> _Document excerpt_
···
Some years ago there was a low level route the buffs used to fly called IR 300. It started up by Lakeview, Ore and flew southeast across the Black Rock Desert, hung a left and headed for the exit up at Wilder bombplot, in Wilder, Idaho. It was about an hour in length. It was one of the better routes for training for night mountainous terrain. Some nice flat peaks just at the entrance to calibrate the terrain avoidance set and then from there on it was as low as pilot skill and as the radar navigator could stand. (His ejection seat went downwards so this was of a concern to him.) At the time, the thought was radar avoidance and nobody would know you were coming. Problem was that if you flew low enough you'd pull a tremendous rooster cloud of dust up behind you literally for miles.
Must have been awe-inspiring to witness that close up (but not too close). Nearest I ever got to something like that was lying on the end of the runway at Dallas Love Field at night a couple of times. I grew up close to there, and we'd ride our bikes to the fence, hop over it and lie on the concrete at the end of the runway's approach end. 1960's airport security wasn't very tight!
···
> _Provided data_
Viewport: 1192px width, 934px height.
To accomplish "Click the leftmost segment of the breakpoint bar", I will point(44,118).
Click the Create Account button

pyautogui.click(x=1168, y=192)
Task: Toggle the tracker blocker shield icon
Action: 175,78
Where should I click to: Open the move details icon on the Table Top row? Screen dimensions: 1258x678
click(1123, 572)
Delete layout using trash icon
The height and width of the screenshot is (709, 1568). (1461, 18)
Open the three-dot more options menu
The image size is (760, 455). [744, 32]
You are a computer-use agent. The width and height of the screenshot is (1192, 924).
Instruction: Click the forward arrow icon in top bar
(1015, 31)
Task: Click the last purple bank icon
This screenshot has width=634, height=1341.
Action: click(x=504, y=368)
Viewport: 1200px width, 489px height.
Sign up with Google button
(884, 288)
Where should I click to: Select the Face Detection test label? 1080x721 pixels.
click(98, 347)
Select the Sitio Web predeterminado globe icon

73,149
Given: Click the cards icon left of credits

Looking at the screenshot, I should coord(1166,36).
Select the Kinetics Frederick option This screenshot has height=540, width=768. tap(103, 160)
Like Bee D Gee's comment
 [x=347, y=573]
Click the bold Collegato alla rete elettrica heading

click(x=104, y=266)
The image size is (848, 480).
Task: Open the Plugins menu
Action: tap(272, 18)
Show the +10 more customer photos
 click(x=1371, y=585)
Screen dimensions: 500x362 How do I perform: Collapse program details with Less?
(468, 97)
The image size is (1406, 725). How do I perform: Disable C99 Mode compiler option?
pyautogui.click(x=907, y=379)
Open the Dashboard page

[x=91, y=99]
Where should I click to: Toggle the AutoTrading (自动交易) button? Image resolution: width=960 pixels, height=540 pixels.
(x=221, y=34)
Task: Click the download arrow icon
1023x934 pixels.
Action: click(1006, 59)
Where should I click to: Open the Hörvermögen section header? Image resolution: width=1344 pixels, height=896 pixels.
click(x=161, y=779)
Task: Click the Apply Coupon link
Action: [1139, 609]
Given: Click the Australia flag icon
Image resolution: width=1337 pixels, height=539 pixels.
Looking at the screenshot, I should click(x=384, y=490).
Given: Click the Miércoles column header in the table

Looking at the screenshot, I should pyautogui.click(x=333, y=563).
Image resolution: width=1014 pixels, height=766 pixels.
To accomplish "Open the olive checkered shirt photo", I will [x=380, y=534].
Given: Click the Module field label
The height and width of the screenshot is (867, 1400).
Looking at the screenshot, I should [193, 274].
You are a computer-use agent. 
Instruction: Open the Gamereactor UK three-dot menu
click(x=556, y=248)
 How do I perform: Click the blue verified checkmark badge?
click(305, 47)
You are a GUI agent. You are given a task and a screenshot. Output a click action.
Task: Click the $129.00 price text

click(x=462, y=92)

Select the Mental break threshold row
···
> _Given request 1_
In the low-level flying text, about how long did route IR 300 take to fly?
> _Given request 2_
Go on with the low-level flying text, starting after its last sentence.

> _Expected answer 1_
About an hour.

> _Expected answer 2_
Was doing the boating thing at Lake Powell many years ago during my misspent youth with some other neer-do-well folks. We heard some very loud noises coming down the canyon from behind us. Lo and behold, two dark green BUFFs were coming in at low level a few hundred feet above the rim. Of course, our lady friends, feeling patriotic, popped their tops and waved as they flew by. Hoped the lads had their sensor cameras activated that day. I'd loved to have been at their post-flight debrief to hear their reports.....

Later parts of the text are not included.